Sentado na primeira fila do vôo 1549, em janeiro de 2009, Ric Elias parece apenas mais outro executivo dos milhões que voam diariamente pelo mundo. E é apenas mais um deles; negócios na cabeça e no notebook, talvez uma pequena lembrança de casa, uns flashes de bons e maus momentos, preocupações deixadas para fora da porta de embarque; de especial, nada. Até pouco depois da decolagem: problemas na aeronave e o piloto tenta voltar para o aeroporto, numa daquelas tentativas em que o heroísmo beira o patético, mas em que não há outra solução. A serenidade ou o desespero, nunca se saberá, apesar das explicações dadas pelo próprio piloto, acham uma solução maluca no inverno novaiorquino: pousar nas águas geladas do Rio Hudson, torcendo para não destruir a ponte George Washington e causar sabe lá que outras desgraças. Ele pousa e o mundo acompanha o resgate ao vivo.

Aquele filme que julgamos acontecer apenas nos filmes passa em sua cabeça: viveu uma boa vida, mas, quanto tempo perdeu com as coisas desnecessárias e não aplicado com as pessoas importantes, como a mulher, os filhos os amigos; as coisas que adiou; a energia negativa que guardou.

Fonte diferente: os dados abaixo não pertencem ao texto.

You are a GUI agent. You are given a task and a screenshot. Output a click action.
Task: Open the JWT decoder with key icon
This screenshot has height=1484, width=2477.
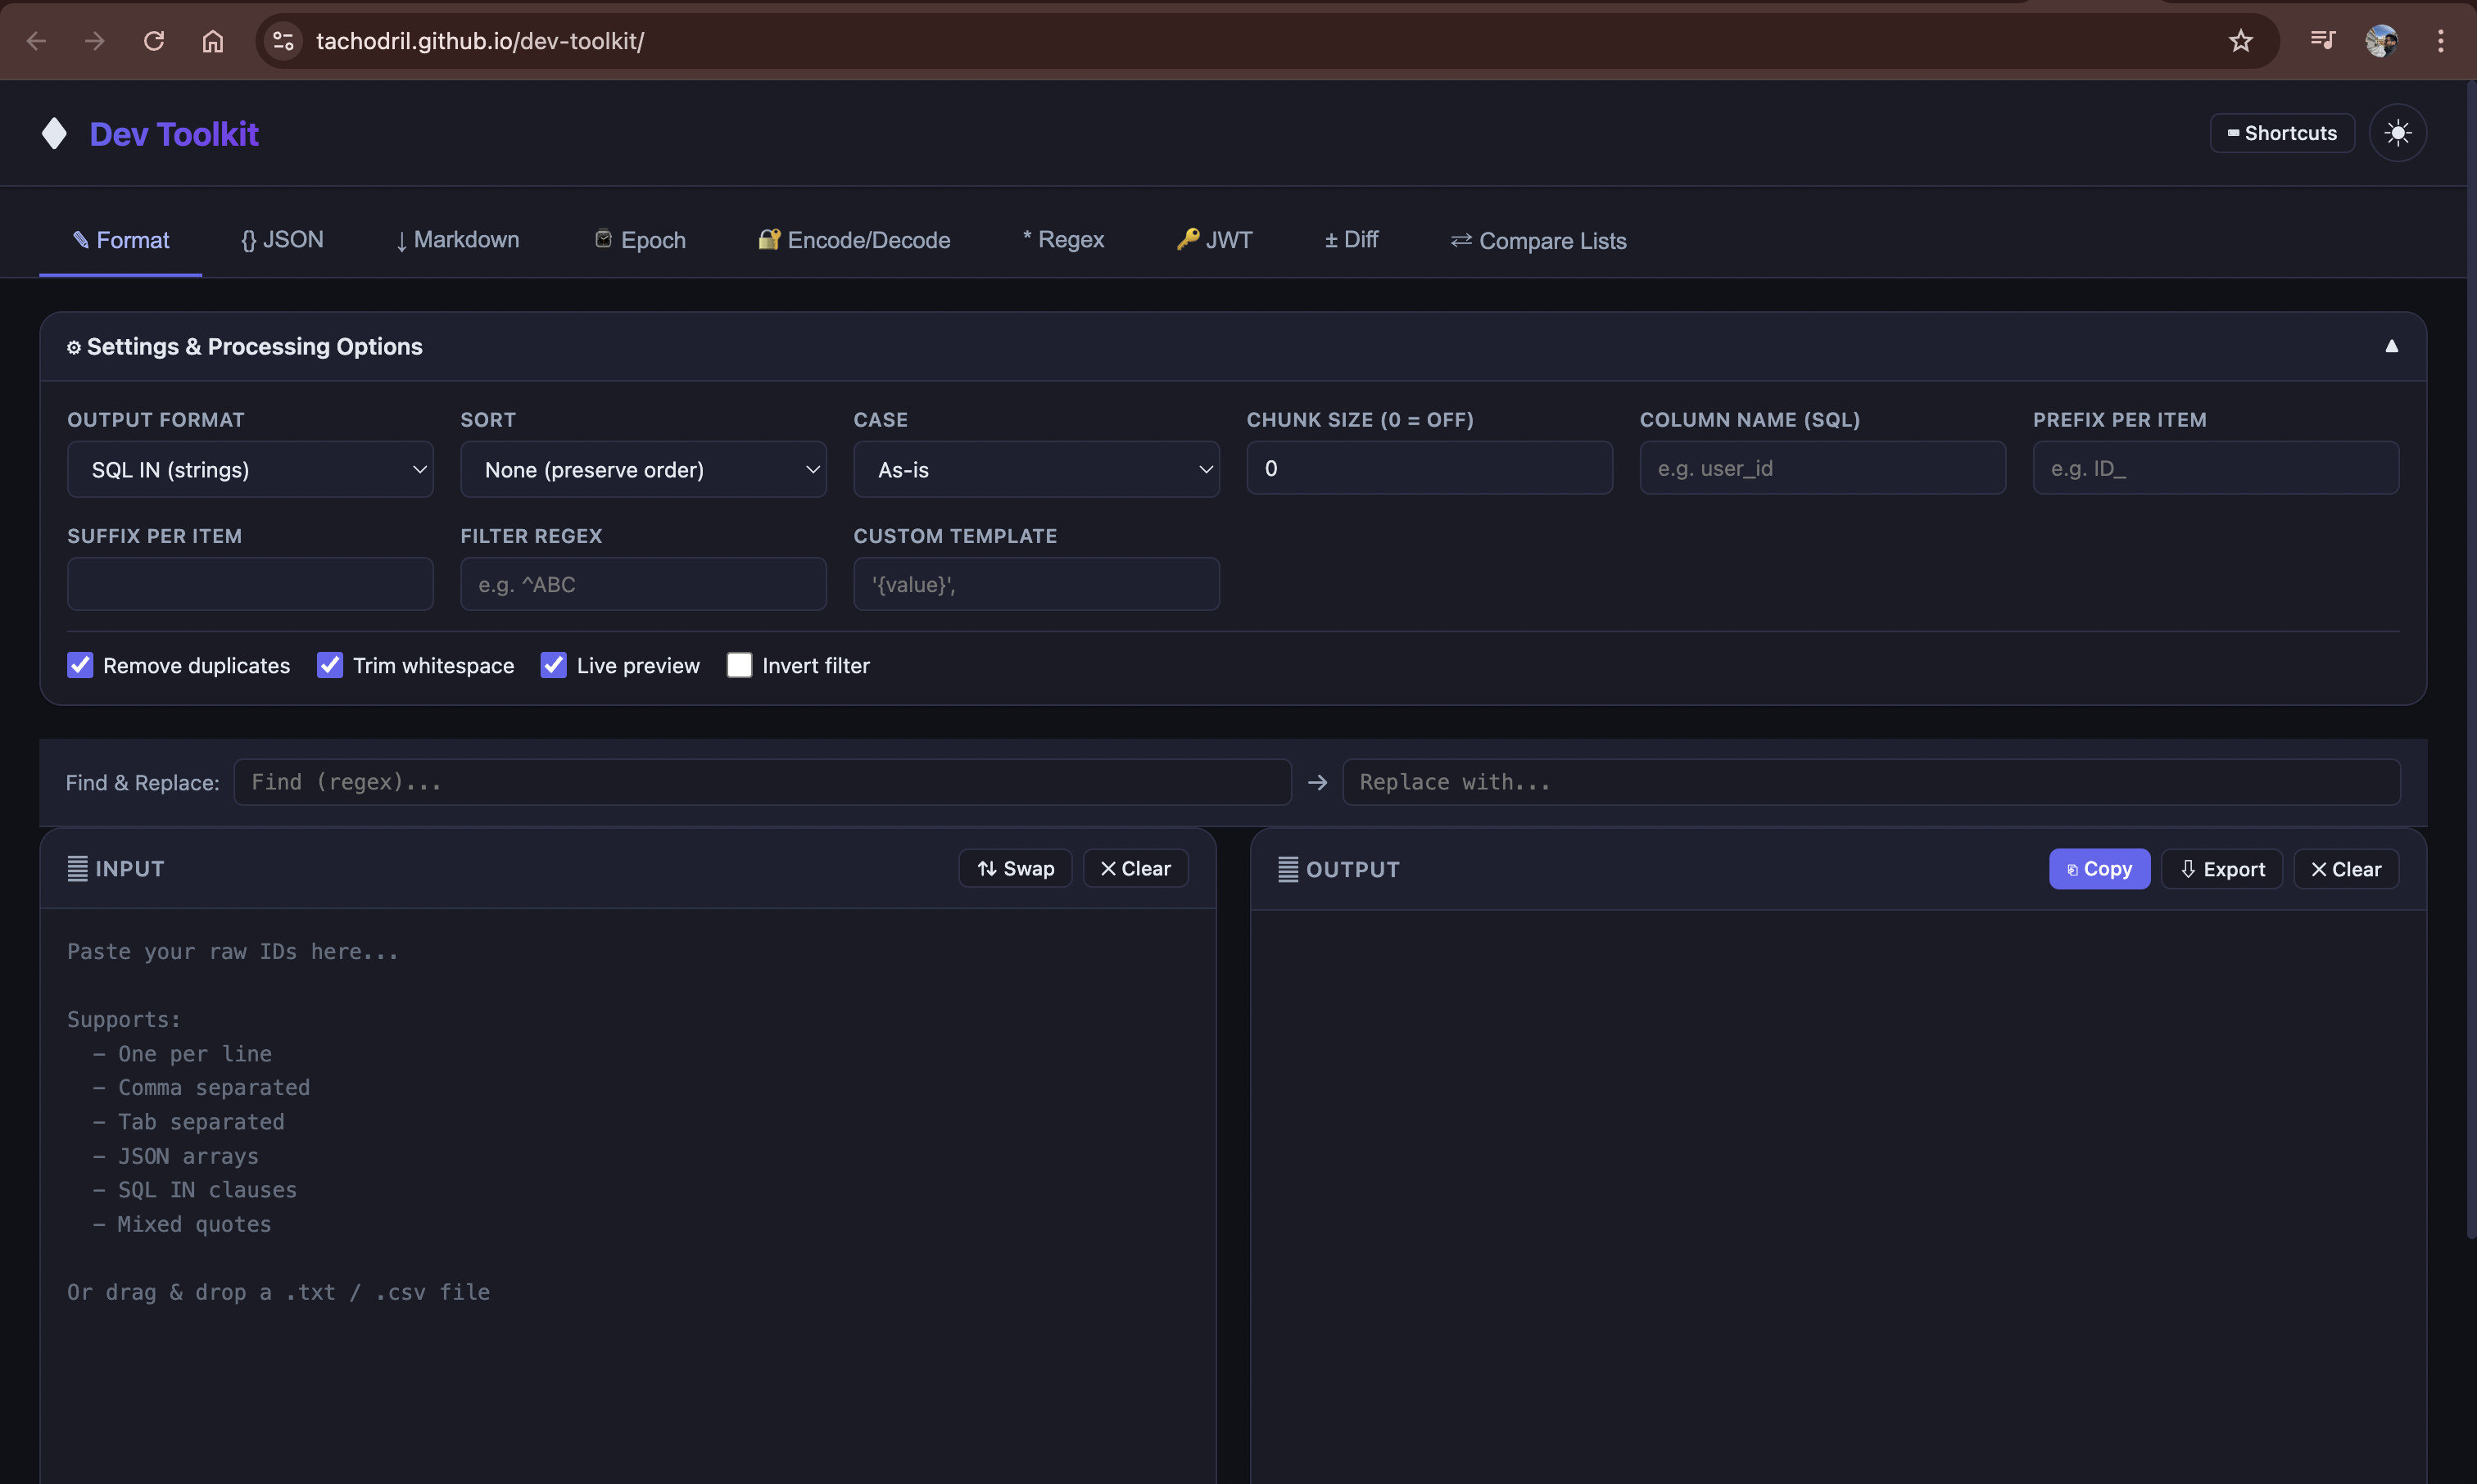tap(1213, 240)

Nos poucos minutos em que tudo acontece e que parecem séculos, tem tempo de (re)pensar sua vida, e a primeira conclusão que chega é não adiar as coisas boas – “sou um colecionador de vinhos ruins... se o vinho está no ponto e a companhia é a correta, deve ser aberto” -, a segunda: estar certo não tem importância, importante é ser feliz, a terceira – e essa veio junto com o desejo de que o avião explodisse para não se quebrar em pedaços e causar mais sofrimento ainda – era de que morrer não é assustador, mas ele não quer perder a vida, pois tem ainda um desejo: ver os filhos crescer.

Ric e todos os outros sobreviveram; ele conta como chorou na primeira apresentação escolar da filha e é um homem grato pelos dois presentes que ganhou: o milagre de não morrer naquele dia e de ver o futuro e voltar para viver uma vida diferente.